Audience insights by streams: assess the audience profiles in terms of age and gender at a deeper granularity level: filter by country, DSP, source type & more. Based on all streams generated during the selected timeframe.
Benchmark engagements rates for different audience subsets and countries/DSP
On-hover tooltips on the map view will allow you to quickly extract the audience profile in a specific market.
The Engagement Analytics tab is designed to provide a wealth of detail on how listeners on streaming platforms interact with your assets. The engagement tab allows you to review the key engagement metrics (skip, completion, and sub30 rates) and completion profiles across different source types, DSPs, assets, and countries.
Find local markets with the best engagement rates to educate your local marketing campaigns, benchmark the artist's tracks against each other to find the stickiest releases with high potential ROI, and more.

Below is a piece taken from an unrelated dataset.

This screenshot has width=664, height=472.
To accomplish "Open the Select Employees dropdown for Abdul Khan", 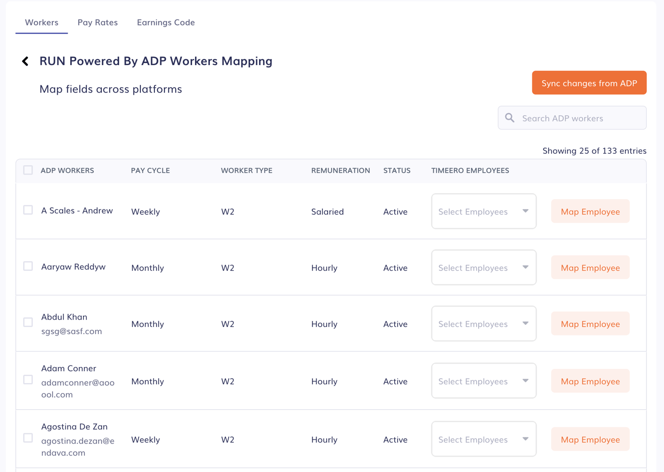I will pos(484,324).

The Playlist Analytics tab is the first specialised tab designed to provide an interface for an in-depth analysis of editorial, third-party, or algorithmic playlists. The views allow you to study movements and performance within the top user or editorial placement and generate audience profiles (in terms of age, gender, location, etc.) for specific playlists. Get in-depth insights on particular editorial placements, find your most engaging playlists and understand how movements on playlists affect the bottom line.
Quite self-explanatory, the TikTok analytics tab deals with all data points from TikTok to enable you to analyze your catalog's performance on the platform. Find artists and tracks picking up steam on TikTok, review the life cycles of TikTok trends & challenges, assess your TikTok audience distribution by market, and report on the performance of TikTok-specific marketing campaigns.
The Top Movers section allows you to quickly assess the movements across your catalog and zero in on the primary growth and decay drivers by artist, asset, DSP & Market.
Compare Tracks (Track Benchmark)
The Track Benchmark tab allows you to overlay two or more tracks from the release date to put the performance data in context and assess the success of new releases. To enable track benchmark, the tracks compared must be released within your retention period (usually 120 days). To benchmark the tracks against each other:
Select tracks to compare through the track slicer at the top right of the page. Optionally, filter by DSP, country, or source type to benchmark subsets of data.
Review the "Your Current Selection:" table, and select the rows you want to compare when tracks have multiple versions (e.g., single version vs. an EP version)
Adjust the comparison range: set the first value to 0.
By following these steps, you should overlay two or more tracks against each other from the release date, allowing you to benchmark the performance of your past and current releases, providing context for the tracks' performance and engagement rates.